Doch Yvonne muss sich mit zahlreichen anderen Tierchen mit angeblich hellseherischen Fähigkeiten messen. So gibt es allein drei verschiedene Elefanten-Orakel. Nelly im deutschen Hodenhagen schießt als "Trörakel" selbst mit Bällen auf Tore, Citta im polnischen Krakau frisst hingegen aus Kübeln oder gleich ganze Melonen. Und Shahrukh und Shanti in Hamburg futtern Flaggen aus Obst und Gemüse. Und sie können auch Unentschieden vorhersagen, indem nämlich jeder Elefant je eine der Fahnen verspeist.

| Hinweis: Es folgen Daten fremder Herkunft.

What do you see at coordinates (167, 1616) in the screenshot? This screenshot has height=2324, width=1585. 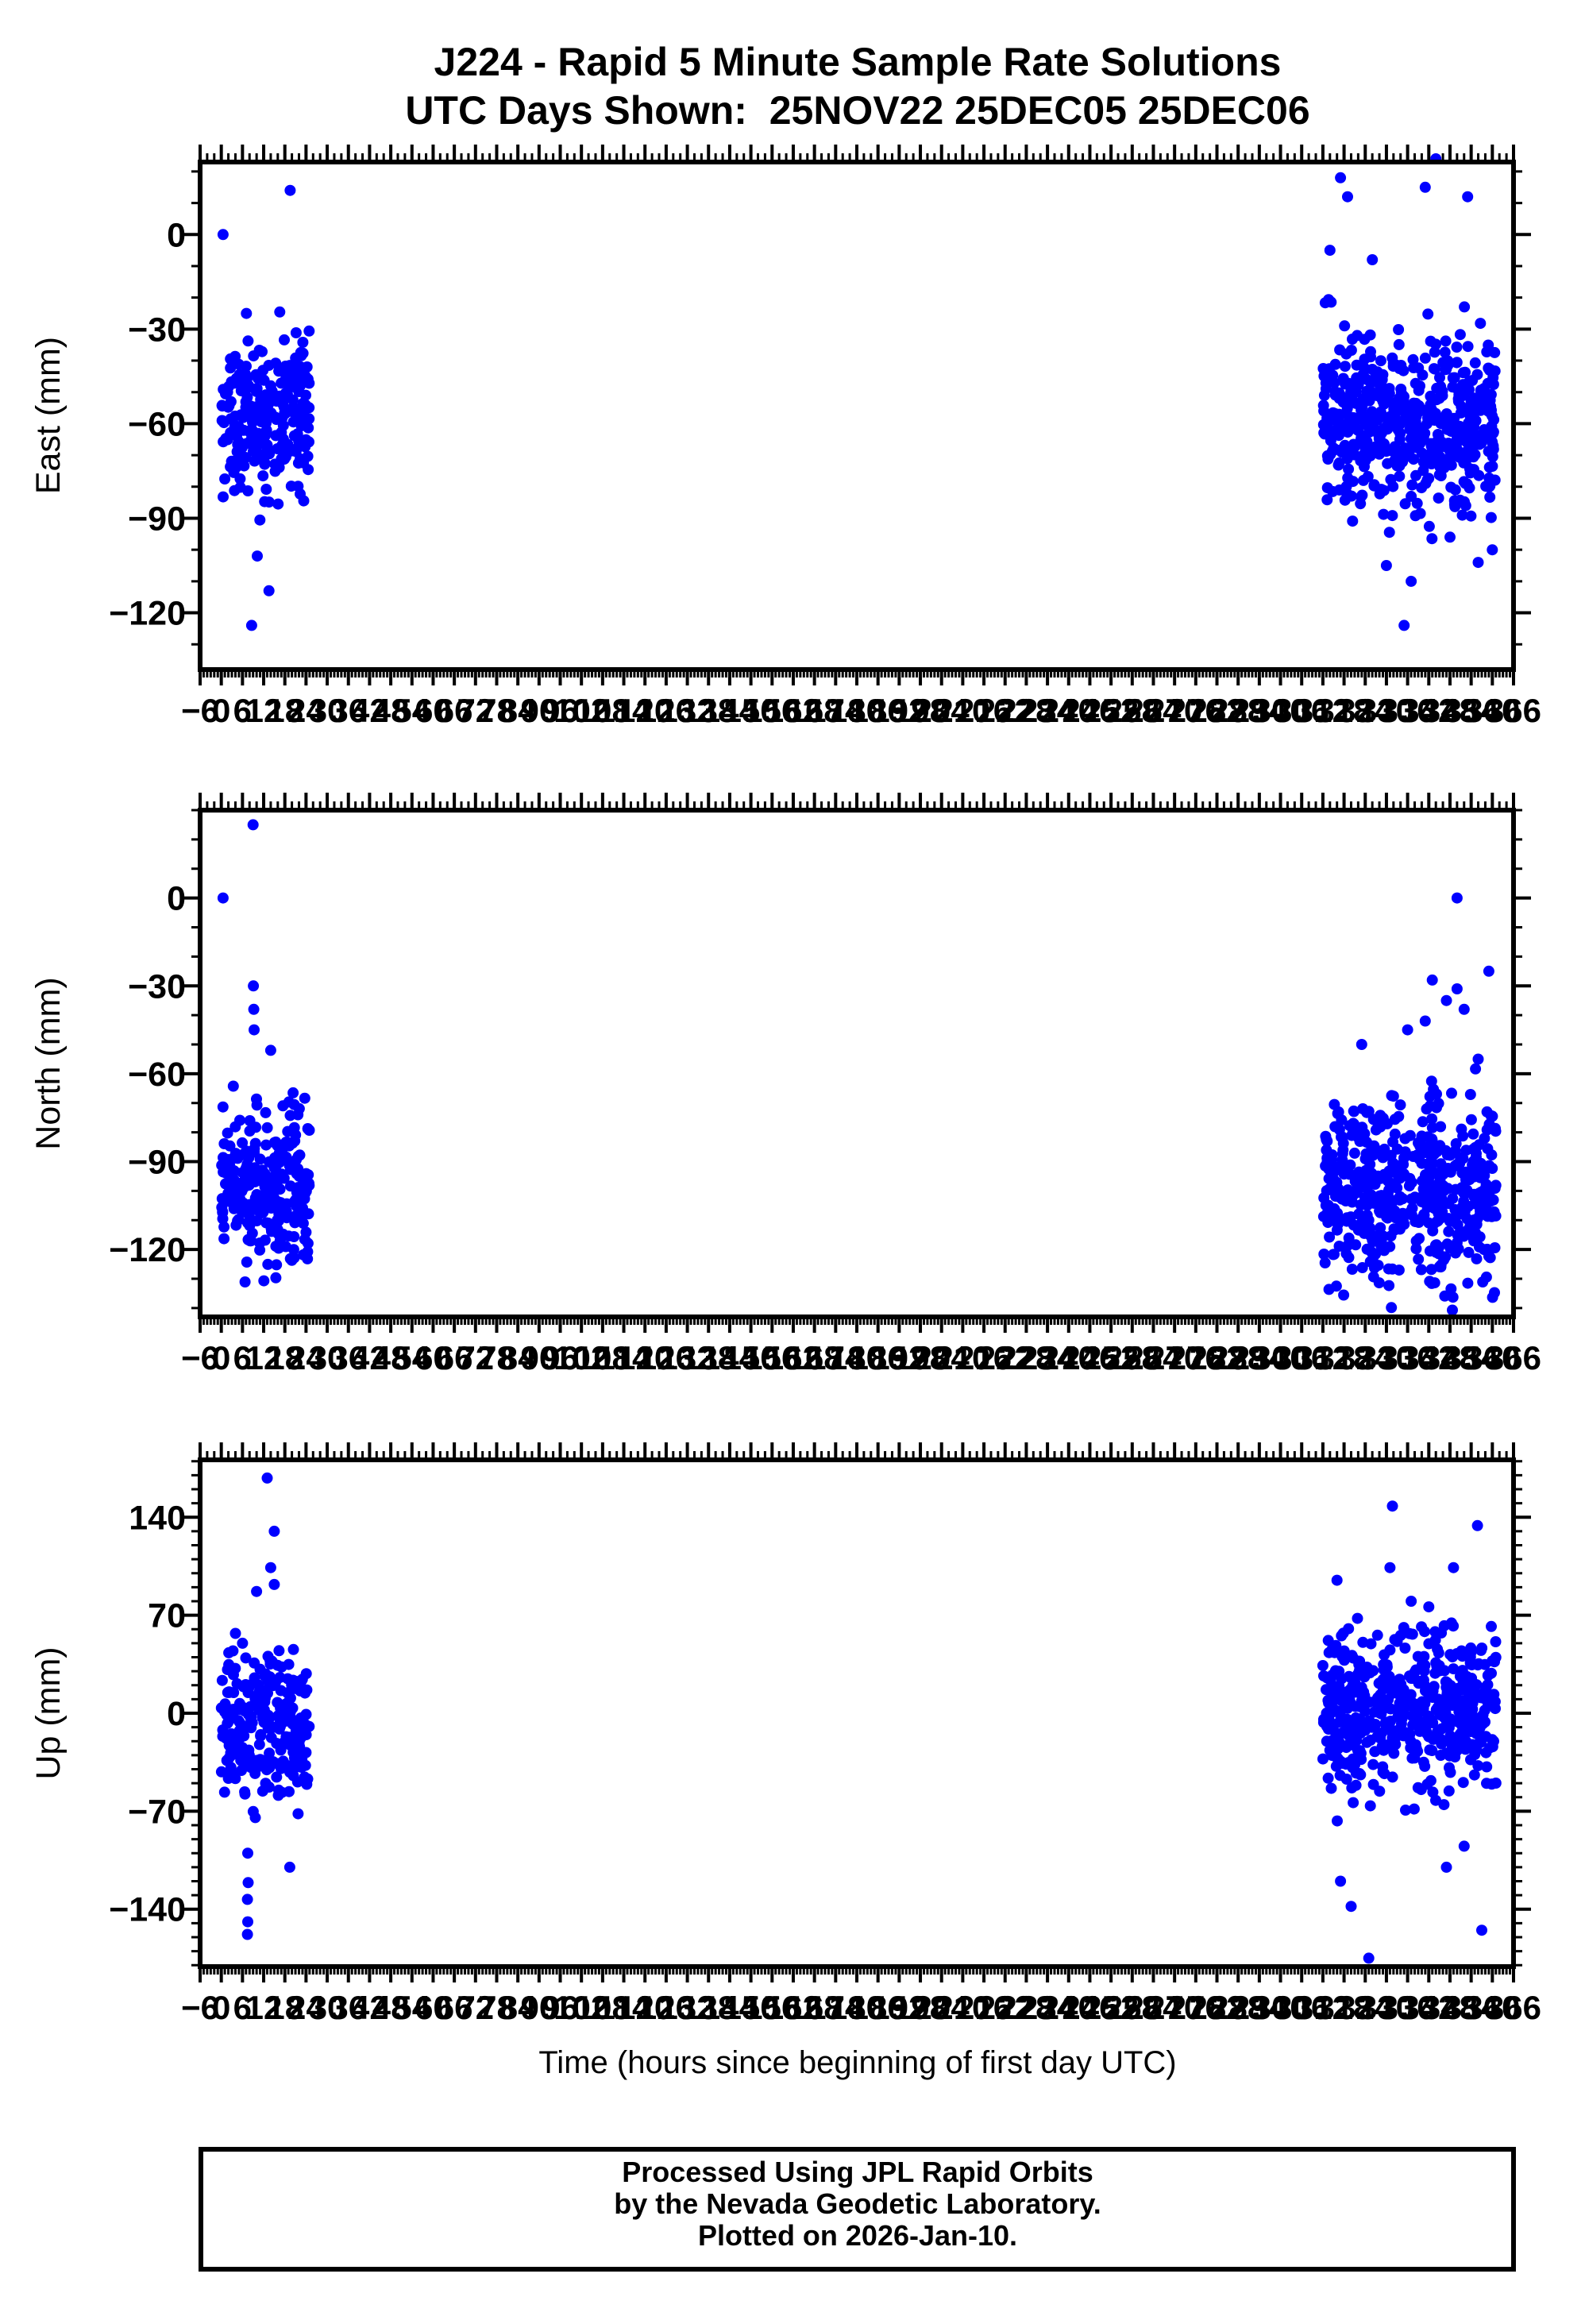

Doch jetzt geht es erst richtig los. Mini-Bulldogge Xaver, ein direkter Konkurrent von Yvonne, tippt für Bayern 1, indem er die Wahl hat, durch zwei verschiedene Tore zu laufen. Auf der Insel Usedom tippen Möwen, indem sie sich vor Flaggen liegendes Gebäck einverleiben. Die Möwen sagen übrigens einen polnischen Sieg im Eröffnungsspiel gegen Griechenland voraus.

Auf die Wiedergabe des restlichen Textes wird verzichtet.